In the patent EP 0780121 (publ. 25.06.1997) disclosed compositions of eye drops containing polyacrylic acid and polyvinylpyrrolidone as a lubricant and a benzalkonium salt as a preservative.

EP 0342297 (publ. 11/23/1989) discloses an aqueous solution having a low surface tension, forming a continuous, water-wetted absorbent layer on a hydrophobic surface, including partially hydrolyzed polyvinyl acetate in combination with polyvinyl alcohol.

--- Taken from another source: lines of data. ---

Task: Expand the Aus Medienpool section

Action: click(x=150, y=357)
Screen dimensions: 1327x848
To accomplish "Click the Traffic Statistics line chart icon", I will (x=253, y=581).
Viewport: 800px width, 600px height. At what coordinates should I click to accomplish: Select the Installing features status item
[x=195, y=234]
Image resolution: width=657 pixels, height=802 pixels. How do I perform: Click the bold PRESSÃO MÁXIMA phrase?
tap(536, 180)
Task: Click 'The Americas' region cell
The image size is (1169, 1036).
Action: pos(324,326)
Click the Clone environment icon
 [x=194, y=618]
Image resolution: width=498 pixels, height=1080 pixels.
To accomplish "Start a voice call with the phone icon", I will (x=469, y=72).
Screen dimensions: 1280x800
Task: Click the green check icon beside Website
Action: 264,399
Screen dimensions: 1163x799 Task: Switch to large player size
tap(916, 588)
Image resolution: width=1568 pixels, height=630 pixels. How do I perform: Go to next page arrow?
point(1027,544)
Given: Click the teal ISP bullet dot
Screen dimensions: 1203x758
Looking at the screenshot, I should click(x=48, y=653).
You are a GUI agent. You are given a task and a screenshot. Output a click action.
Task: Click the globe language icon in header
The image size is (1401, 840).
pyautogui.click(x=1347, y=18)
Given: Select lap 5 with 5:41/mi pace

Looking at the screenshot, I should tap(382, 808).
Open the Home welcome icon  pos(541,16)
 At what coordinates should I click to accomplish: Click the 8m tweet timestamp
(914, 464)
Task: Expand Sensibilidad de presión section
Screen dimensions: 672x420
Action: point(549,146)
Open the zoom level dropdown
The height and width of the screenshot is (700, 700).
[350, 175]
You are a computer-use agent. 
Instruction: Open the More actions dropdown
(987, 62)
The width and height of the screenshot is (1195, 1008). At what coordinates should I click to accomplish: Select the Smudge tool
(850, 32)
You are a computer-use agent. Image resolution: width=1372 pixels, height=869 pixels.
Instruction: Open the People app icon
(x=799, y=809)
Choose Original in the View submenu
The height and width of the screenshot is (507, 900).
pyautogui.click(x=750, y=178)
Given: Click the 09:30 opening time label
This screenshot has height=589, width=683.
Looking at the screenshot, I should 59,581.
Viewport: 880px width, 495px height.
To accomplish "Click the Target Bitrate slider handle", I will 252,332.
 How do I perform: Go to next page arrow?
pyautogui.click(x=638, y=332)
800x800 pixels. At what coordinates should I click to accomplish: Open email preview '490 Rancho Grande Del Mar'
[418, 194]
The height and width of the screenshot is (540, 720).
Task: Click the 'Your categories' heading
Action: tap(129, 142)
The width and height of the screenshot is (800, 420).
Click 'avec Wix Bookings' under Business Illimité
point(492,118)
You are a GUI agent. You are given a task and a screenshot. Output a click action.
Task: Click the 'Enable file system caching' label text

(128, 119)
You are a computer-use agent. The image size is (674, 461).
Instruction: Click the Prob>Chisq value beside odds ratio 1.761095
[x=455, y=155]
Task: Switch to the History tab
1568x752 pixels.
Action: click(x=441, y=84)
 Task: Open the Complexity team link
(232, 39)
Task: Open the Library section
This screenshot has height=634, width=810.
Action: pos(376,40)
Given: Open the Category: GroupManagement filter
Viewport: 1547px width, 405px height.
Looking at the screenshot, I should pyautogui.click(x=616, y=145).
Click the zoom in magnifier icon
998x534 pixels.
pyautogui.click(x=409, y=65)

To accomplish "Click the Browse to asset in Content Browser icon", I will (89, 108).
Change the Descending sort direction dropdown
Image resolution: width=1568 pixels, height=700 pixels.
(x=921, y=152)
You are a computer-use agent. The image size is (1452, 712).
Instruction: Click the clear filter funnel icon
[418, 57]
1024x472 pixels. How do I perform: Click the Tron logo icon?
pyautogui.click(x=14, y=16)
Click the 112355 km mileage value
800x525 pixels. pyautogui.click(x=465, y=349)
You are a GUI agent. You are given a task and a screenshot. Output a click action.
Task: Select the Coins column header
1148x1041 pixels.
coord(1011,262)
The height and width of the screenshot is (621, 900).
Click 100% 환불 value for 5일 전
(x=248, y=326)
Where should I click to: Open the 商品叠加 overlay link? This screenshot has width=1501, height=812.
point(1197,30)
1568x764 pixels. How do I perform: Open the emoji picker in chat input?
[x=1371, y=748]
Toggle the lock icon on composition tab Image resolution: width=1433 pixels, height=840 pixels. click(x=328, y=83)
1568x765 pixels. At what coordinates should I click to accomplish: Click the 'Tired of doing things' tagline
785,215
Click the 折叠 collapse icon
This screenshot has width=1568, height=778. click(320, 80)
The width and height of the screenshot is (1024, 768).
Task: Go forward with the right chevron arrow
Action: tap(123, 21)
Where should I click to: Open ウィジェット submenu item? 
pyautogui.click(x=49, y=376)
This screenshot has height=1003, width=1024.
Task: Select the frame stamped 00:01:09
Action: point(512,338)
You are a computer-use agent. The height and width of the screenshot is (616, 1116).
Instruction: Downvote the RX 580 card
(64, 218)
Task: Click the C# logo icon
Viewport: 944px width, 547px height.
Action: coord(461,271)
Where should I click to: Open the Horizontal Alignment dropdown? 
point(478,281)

The composition of such a solution also includes dextran, collidone, citrate-phosphate buffer solution, EDTA, sodium chloride, calcium chloride and chlorobutanol as a preservative.

A common drawback of these solutions is that the preservative has an allergic effect and a damaging effect on soft contact lenses due to the high reactivity of their molecules (Materials of the article “Contact Lens Care Systems” / N.B.Demina, MN Chirkova, A.V. Astakhova, L.A. Travina // Chemical and Pharmaceutical Journal, 2001, v. 35, No. 2).

As the closest analogue, the authors consider the invention disclosed in patent RU 2241444 (publ. 10.12.2004), providing the creation of drops for the treatment of dry eye syndrome containing lubricant, preservative, phosphate buffer, sodium chloride, purified water, characterized in that they contain as a preservative, polyhexamethylene guanidine phosphate, collidone VA 64 as a lubricant in the following ratio of components (in wt.%):

Polyhexamethylene guanidine phosphate 0.04-0.1 Sodium Phosphate Monosubstituted 0.1-0.2 Sodium Phosphate Disubstituted 0.2-0.3 Sodium chloride 0.5-0.7 Kollidon VA 64 3.0-3.5 Purified water up to 100.0

The disadvantage of the analogue is a weak bacteriostatic effect, due, in fact, to the linear structure of the molecules used in it polyhexamethylene guanidine.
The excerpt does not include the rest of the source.